Anyway, if you like, I'll be happy to share any pre-Noiseware Spectromagic photos, or even 100% crops if you like.

That's OK ... I was just trying to get a perspective on just how much noise can be cleaned up; I can go look at the other pictures, again. I've tried out the Community (free) version of Noiseware, and it does a pretty good job even with the noisy ISO 800 from my S3!

Do you have experience with different NR software? Which do you think does the best job?
 
Well, I have tried both Noise Ninja and Noiseware and have been using the latter mostly because it was "one step" out of the box instead of "profile" then "de-noise" like with Ninja. Noiseware seemed to make slightly less noisy photos, though it's probably also taking away slightly more detail. This can probably be tweaked to be about equal with both.

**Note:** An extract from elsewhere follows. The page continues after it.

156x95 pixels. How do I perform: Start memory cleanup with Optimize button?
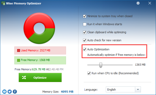click(x=40, y=78)
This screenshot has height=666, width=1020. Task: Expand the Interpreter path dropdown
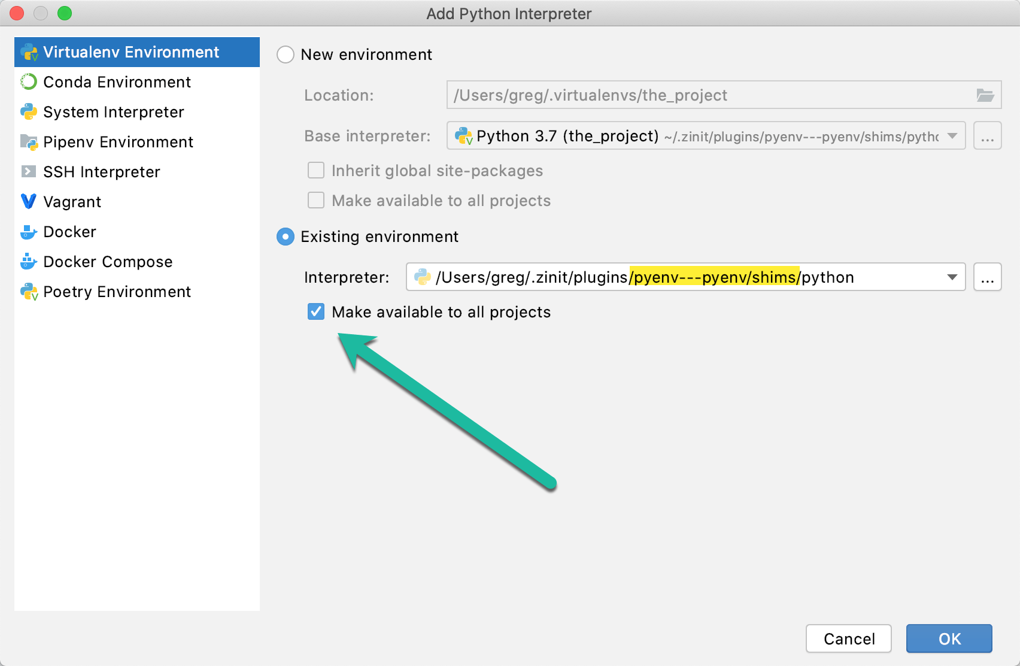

I have used it a lot on photos from my old Minolta Z5 PnS, which was a 12x zoom IS camera with a 1/2.5" sensor, like the S3. It makes a huge difference on those - they go from being very noisy to half-way decent looking, but a fair amount of detail is gone and you're also left with a "plastic" look to everything, as the software can't tell the difference between image noise and fine textures like skin tones, etc. Sometimes it's fine, sometimes it's not desirable.

I also pointed Irfanview to the Noiseware plug-in (as it can use standard .8bf Photoshop plug-ins) so that I can run it straight from Irfanview quick 'n' easy without having to go through each photo one at a time in Photoshop.
 
I took these photos of the parade just with sports mode turned on. I don't have the steadiest of hands so these pictures turned out surprisingly well. Obviously a tripod would probably be ideal in this situation, but I certainly can't be bothered toting one around Disney. Sports mode will probably do well in a pinch.

spectro2.jpg


spectro.jpg
 
I have used it a lot on photos from my old Minolta Z5 PnS, which was a 12x zoom IS camera with a 1/2.5" sensor, like the S3. It makes a huge difference on those - they go from being very noisy to half-way decent looking, but a fair amount of detail is gone and you're also left with a "plastic" look to everything, as the software can't tell the difference between image noise and fine textures like skin tones, etc. Sometimes it's fine, sometimes it's not desirable.

The freebie Noiseware Community seems to do a good job with "lights in the dark" shots ... which should be good for cleaning up Spectromagic pics. I'm not sure I'd want to be taking too many ISO 800 pics of other stuff, though ... unless, as you say, there wasn't a lot of texture.

I tried shooting a strand of white Christmas lights, last night, just to see how fast I could get my shutter speed at ISO 800 ... the best I could get is 1/13. Most of the Spectro floats are much brighter than a single strand of lights so I'm hoping I'll get a little faster at Disney.... Even so, 1/13 was fast enough to let the IS handle any shaking on my part! :)
 
I agree with Roger...my best ones were taken in Sports mode..
(Cannon S3) Hopeing to improve before my next trip in Dec :)

IMG_0595.jpg


IMG_0585.jpg
 
For the life of me I cannot take a decent picture of the Spectromagic floats. using a flash shows all the black fabric and not using a flash blurs the lights.

What setting, shutter speed or what ever do I need to do to get a decent shot?